Each line in the listing below that contains "axis" should be returned.

Segment Open

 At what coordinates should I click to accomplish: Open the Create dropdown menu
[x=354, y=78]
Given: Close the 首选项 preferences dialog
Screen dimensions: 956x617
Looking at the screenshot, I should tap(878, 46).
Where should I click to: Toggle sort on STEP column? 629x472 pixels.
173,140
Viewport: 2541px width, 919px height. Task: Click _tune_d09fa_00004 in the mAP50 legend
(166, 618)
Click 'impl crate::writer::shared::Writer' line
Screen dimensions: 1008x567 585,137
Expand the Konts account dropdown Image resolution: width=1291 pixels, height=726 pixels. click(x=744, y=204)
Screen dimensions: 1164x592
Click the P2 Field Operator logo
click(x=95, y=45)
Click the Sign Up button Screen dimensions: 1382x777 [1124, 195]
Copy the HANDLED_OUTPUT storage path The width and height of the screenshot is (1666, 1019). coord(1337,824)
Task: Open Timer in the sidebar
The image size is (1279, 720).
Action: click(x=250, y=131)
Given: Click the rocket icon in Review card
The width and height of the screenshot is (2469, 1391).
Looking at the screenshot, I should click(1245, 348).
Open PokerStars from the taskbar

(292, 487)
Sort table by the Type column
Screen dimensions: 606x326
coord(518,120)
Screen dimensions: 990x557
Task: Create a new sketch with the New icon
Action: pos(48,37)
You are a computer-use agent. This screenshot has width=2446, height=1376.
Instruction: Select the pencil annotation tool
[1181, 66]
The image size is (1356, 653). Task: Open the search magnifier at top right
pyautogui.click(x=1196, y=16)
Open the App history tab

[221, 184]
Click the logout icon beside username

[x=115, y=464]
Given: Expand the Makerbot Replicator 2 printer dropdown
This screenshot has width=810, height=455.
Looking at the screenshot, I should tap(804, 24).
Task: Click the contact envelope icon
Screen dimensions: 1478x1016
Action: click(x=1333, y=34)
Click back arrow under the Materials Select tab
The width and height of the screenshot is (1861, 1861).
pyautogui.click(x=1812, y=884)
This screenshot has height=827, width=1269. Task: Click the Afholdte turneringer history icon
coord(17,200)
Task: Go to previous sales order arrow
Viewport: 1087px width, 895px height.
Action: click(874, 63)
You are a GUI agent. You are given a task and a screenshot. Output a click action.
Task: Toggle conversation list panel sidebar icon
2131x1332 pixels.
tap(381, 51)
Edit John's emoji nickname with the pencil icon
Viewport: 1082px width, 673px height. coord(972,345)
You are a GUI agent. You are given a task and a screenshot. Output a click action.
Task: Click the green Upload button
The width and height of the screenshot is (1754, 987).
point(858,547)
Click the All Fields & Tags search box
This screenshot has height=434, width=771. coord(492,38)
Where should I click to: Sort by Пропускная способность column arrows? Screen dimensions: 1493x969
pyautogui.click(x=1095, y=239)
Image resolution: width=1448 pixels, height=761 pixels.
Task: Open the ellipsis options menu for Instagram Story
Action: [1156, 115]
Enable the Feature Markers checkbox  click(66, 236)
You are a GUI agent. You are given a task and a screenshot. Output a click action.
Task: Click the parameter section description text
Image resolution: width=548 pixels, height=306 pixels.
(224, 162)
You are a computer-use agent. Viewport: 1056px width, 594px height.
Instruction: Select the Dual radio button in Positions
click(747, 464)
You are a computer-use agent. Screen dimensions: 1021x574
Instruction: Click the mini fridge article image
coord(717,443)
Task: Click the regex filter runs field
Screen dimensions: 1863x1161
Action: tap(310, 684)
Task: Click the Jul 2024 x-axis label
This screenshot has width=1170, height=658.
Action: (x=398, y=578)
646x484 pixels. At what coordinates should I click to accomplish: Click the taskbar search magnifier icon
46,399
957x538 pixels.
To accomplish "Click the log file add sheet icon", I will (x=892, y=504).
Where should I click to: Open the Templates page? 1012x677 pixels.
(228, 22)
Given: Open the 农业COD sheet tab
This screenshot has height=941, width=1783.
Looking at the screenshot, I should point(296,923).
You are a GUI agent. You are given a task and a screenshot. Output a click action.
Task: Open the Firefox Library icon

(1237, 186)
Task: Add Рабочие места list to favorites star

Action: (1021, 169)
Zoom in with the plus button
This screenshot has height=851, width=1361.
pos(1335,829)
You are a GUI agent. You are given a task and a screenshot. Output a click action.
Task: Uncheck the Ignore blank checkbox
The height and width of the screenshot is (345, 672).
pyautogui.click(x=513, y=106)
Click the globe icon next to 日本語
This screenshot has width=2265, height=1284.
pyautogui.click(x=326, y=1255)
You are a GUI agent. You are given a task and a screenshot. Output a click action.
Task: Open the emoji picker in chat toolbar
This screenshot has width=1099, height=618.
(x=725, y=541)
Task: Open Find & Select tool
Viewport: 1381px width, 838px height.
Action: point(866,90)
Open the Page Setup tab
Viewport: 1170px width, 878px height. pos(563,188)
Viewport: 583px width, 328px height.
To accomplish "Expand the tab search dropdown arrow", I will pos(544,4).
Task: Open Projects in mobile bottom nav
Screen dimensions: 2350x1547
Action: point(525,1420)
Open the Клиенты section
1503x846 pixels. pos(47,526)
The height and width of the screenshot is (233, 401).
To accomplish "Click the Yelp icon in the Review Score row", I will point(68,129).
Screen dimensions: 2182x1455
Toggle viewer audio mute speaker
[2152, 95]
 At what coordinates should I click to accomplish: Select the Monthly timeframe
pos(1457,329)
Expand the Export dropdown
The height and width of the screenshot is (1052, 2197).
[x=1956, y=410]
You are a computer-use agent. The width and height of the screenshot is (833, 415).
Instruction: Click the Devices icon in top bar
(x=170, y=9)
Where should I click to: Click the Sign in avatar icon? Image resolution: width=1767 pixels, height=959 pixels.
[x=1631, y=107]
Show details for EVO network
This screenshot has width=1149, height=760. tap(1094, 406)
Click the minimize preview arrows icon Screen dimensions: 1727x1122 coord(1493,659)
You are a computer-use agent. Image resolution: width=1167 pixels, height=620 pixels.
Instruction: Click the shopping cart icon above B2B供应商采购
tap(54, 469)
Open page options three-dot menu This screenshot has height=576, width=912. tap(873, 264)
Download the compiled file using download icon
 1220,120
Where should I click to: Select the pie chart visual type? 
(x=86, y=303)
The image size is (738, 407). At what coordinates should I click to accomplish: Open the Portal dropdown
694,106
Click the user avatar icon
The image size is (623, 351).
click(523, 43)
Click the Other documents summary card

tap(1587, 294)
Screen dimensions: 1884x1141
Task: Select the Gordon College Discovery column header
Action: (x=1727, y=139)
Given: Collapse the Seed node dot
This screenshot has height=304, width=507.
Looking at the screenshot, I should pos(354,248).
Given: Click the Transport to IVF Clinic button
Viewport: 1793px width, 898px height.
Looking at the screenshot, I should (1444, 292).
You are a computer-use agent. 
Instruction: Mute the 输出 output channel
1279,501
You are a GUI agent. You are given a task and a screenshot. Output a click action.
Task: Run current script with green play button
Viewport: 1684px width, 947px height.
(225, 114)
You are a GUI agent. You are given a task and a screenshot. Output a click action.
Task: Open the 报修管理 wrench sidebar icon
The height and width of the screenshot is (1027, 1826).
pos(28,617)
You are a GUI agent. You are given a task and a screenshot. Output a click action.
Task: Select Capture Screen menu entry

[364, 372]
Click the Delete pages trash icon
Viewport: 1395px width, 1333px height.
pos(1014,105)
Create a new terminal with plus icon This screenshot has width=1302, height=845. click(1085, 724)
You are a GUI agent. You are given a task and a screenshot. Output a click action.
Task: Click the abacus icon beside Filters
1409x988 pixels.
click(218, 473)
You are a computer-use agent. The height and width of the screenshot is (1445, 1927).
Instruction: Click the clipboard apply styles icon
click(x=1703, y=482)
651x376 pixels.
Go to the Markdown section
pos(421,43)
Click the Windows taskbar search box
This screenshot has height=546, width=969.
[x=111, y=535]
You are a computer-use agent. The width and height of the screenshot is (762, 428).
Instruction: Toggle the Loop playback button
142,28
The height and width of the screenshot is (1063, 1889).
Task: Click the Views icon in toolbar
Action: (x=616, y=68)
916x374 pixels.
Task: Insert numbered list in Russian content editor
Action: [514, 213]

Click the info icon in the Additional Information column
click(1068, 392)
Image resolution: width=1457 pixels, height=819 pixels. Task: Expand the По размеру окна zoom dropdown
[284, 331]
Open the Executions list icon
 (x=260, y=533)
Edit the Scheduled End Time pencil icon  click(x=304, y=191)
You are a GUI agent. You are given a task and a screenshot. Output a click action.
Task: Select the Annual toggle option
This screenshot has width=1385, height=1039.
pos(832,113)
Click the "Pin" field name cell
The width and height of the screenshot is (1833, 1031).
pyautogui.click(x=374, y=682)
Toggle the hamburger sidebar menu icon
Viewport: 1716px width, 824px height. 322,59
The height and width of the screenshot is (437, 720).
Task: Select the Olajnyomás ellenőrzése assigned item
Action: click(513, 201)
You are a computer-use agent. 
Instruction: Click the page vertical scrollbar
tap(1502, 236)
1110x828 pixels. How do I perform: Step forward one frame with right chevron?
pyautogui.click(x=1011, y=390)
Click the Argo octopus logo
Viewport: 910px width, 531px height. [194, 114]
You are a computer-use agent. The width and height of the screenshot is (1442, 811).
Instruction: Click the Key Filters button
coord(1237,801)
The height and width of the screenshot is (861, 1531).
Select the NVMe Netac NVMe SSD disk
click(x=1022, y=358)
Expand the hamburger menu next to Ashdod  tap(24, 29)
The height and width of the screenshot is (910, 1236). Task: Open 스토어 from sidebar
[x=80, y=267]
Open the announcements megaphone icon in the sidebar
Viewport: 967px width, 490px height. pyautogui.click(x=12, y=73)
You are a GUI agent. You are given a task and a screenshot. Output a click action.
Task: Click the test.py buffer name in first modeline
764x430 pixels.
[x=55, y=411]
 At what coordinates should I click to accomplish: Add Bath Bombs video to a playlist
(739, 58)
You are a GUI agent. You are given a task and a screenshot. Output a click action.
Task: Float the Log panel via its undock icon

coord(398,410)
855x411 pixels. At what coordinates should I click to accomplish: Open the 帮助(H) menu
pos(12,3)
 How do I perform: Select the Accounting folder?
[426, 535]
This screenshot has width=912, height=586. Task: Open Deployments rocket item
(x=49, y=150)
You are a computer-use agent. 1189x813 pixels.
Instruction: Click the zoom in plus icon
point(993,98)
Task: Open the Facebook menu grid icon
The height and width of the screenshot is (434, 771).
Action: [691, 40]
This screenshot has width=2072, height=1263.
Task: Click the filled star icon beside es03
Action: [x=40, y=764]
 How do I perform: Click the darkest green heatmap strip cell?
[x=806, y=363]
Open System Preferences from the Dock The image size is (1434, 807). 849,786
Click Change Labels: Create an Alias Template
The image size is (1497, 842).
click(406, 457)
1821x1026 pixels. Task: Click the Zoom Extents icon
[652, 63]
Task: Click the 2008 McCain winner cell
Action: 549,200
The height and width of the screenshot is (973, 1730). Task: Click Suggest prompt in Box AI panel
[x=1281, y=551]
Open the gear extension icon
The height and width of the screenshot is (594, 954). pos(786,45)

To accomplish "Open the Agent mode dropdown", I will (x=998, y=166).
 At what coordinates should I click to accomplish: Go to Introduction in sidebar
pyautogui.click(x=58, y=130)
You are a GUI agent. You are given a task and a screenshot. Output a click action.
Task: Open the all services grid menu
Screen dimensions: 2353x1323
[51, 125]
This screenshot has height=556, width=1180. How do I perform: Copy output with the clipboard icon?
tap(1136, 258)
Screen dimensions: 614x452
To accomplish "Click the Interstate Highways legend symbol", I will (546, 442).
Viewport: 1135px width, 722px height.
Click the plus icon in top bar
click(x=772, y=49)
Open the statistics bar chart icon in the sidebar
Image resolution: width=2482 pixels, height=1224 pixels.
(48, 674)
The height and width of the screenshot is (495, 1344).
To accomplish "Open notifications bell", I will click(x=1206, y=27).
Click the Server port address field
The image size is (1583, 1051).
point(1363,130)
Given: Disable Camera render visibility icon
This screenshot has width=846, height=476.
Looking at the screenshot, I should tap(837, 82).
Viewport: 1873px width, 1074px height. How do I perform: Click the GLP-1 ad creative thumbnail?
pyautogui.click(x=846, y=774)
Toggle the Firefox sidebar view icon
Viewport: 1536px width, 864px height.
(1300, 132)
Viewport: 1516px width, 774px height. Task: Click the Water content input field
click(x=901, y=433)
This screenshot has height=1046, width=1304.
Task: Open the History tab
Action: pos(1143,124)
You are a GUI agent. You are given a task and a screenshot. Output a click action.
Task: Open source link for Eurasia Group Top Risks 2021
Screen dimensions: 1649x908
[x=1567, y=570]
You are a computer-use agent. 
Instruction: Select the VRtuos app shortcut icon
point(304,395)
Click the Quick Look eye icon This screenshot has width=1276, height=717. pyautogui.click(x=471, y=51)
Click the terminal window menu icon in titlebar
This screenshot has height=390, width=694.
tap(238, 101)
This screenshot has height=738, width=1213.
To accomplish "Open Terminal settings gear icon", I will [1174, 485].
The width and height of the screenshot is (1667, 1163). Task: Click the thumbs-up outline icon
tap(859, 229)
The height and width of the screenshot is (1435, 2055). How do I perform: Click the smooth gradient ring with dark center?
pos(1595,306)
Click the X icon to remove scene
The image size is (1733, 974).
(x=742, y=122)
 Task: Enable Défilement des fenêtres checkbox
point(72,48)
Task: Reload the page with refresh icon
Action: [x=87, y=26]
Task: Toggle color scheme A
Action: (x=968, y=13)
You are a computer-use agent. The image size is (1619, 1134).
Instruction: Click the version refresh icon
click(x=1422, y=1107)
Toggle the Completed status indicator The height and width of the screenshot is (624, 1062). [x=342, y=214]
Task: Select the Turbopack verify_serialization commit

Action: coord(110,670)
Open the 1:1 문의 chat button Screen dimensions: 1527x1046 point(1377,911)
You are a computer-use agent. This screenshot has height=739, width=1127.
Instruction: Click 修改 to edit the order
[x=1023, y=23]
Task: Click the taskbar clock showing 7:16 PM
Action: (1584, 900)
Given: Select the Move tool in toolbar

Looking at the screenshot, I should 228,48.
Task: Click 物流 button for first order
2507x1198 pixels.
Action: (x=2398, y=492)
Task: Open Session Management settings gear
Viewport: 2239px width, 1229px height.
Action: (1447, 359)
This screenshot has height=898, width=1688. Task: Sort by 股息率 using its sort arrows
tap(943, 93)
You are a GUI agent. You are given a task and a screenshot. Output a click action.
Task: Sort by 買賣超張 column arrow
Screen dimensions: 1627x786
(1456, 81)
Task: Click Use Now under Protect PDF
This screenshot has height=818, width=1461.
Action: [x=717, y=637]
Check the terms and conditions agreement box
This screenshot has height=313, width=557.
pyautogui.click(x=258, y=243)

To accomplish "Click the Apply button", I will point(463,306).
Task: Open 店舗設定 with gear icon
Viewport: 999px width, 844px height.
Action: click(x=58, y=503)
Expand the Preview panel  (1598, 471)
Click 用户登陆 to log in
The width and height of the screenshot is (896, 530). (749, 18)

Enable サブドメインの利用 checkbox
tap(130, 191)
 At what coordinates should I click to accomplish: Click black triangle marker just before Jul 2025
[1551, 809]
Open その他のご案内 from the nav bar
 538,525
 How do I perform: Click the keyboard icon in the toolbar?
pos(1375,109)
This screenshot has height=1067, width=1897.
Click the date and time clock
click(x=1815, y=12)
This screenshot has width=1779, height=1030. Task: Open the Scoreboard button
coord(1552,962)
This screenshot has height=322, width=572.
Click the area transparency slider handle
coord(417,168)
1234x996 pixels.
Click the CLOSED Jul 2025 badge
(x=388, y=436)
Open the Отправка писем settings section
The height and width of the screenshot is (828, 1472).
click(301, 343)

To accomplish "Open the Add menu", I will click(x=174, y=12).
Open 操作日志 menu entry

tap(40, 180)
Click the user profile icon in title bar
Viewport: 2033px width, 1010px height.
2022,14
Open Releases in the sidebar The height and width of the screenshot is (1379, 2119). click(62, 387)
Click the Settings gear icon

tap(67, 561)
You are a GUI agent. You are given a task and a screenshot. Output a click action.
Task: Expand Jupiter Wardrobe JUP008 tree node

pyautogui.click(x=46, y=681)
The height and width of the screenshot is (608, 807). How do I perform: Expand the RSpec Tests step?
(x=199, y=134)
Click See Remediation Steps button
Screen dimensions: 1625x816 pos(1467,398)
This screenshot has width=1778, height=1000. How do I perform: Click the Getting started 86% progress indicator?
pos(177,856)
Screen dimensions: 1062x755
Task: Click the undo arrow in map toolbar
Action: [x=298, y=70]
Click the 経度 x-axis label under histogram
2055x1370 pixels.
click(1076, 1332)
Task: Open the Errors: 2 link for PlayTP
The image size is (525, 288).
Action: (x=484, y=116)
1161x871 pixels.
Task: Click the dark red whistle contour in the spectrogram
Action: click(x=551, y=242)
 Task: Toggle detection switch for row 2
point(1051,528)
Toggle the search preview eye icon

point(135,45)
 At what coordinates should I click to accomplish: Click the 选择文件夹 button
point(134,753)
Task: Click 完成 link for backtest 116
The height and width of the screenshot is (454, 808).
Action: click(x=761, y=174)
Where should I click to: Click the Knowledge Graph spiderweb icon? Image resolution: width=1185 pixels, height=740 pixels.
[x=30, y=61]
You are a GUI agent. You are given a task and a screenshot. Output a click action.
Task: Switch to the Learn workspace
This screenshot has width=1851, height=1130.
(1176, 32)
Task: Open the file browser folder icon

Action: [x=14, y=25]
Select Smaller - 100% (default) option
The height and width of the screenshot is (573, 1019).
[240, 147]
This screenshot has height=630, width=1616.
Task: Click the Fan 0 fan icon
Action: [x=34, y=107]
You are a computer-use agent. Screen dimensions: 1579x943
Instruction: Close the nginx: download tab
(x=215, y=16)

Segment Closed

**Result for this exercise**
Task: Click the Jul 2024 x-axis label
Click the 経度 x-axis label under histogram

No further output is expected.